I tried FuzzyBanter out. These days it seems like there’s a new dating app launching every month — Spark, Lov, and Double to name just a few — and it’s getting tiresome. But FuzzyBanter’s name, Essex celebrity backing, and odd concept all make it stand out.
FuzzyBanter works in a similar way to Tinder — today’s blueprint for app-based dating. You set up a profile, choose standard parameter/gender preferences, and set a picture (which is automatically blurred). After all that, it’s about searching for would-be suitors.
I didn’t need the full 160 characters for my profile bio, but did carefully select my 10 interests. These, of course, are all the more important on FuzzyBanter. It also requires you to enter your star sign. I think mine’s Virgo.
The app brings up those in close proximity to you, though the distance can be adjusted.
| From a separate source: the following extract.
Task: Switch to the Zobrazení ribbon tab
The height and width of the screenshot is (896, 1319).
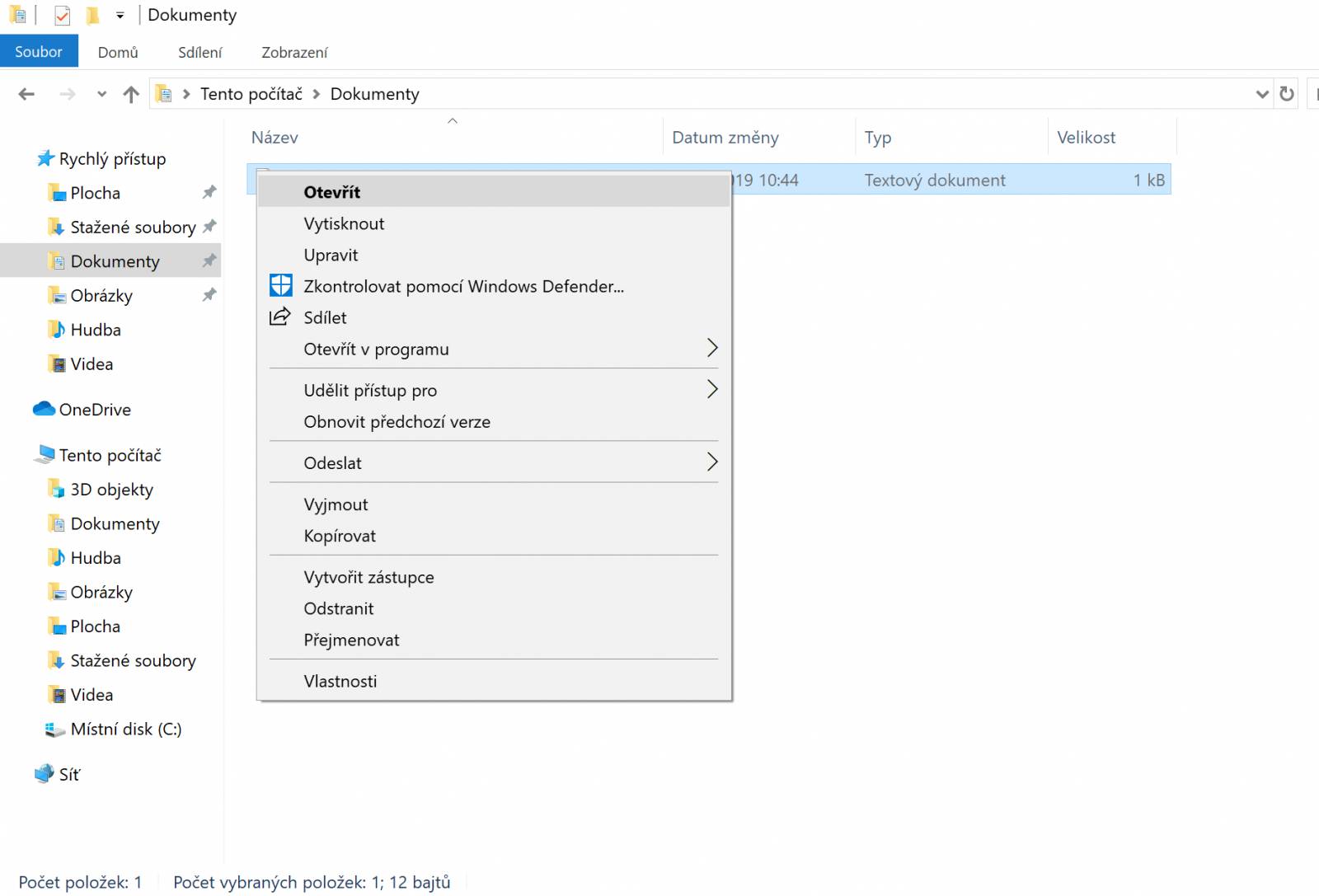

I set my limits increasingly wide, but found few women on the app — so I took action and scouted for men, too. Soon, I got results.
To get attention, you can “nudge” people as well as simply liking or disliking those around you. FuzzyBanter lists who you’ve nudged, and who’s nudged you. There’s also the option to give people a thumbs up or thumbs down — but it’s nudging that’s key to moving things forward.
Above is the picture I saw — I blurred the name myself.
When two people “match,” everything suddenly explodes in a shower of possibility, because it’s then — and only then — when the opportunity presents itself to “reveal” yourself.
I revealed myself to a man.
We had exchanged a few words — I didn’t just come straight out and do it.
Right now, FuzzyBanter is man-heavy. But the concept is certainly a more interesting proposition than many of the new apps out there. And they do often take time to take-off. The app launched in March and held a big party in Essex, which is an English county to the east of London, known for its “banter.”
The party boasted guests from reality TV show TOWIE, such as James Argent and Jessica Wright, and it also got some attention from celebrity chef Lisa Faulkner and actress Angela Griffin. It was founded by businessmen Allen James Scriven and Michael John Caine, and the app has 18-45 year-olds in mind.
Lots of well-known faces championed its arrival. Lord Alan Sugar said this:
But I’ll go out on a limb here and say that BBC Apprentice winner Mark Wright’s claim that it will be the “biggest in [the] UK” is almost as ridiculous as him winning the TV show in the first place. Online dating is one thing, but apps are largely about speed and practicality, and FuzzyBanter just takes too long to get anywhere.